## WHAT YOU HAVE TO DO
Each line of the data below should be restated exactly, with images left out.

## Collected data
<<<<
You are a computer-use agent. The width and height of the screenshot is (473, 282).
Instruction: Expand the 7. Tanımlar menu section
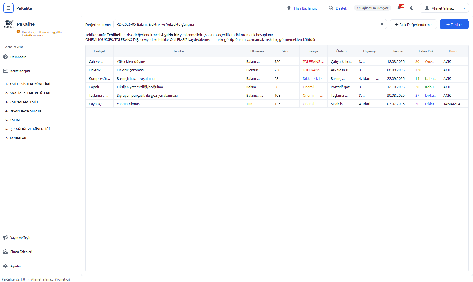[41, 138]

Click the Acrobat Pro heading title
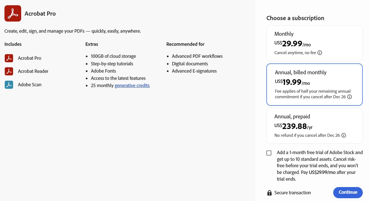coord(40,13)
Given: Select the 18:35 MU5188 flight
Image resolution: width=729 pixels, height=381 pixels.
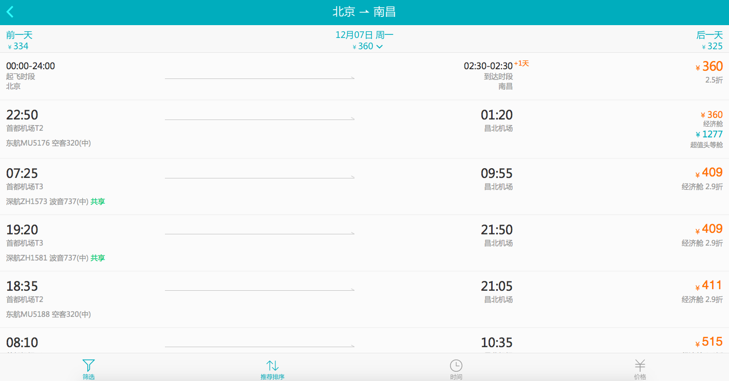Looking at the screenshot, I should (257, 299).
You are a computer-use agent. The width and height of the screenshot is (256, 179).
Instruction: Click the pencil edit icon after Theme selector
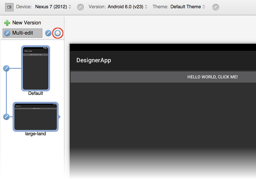pyautogui.click(x=216, y=7)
>>>>
## RESULT BELOW
You are a computer-use agent. The width and height of the screenshot is (473, 282).
Instruction: Expand the 7. Tanımlar menu section
[41, 138]

Click the Acrobat Pro heading title
coord(40,13)
Given: Select the 18:35 MU5188 flight
Image resolution: width=729 pixels, height=381 pixels.
Looking at the screenshot, I should (257, 299).
You are a computer-use agent. The width and height of the screenshot is (256, 179).
Instruction: Click the pencil edit icon after Theme selector
pyautogui.click(x=216, y=7)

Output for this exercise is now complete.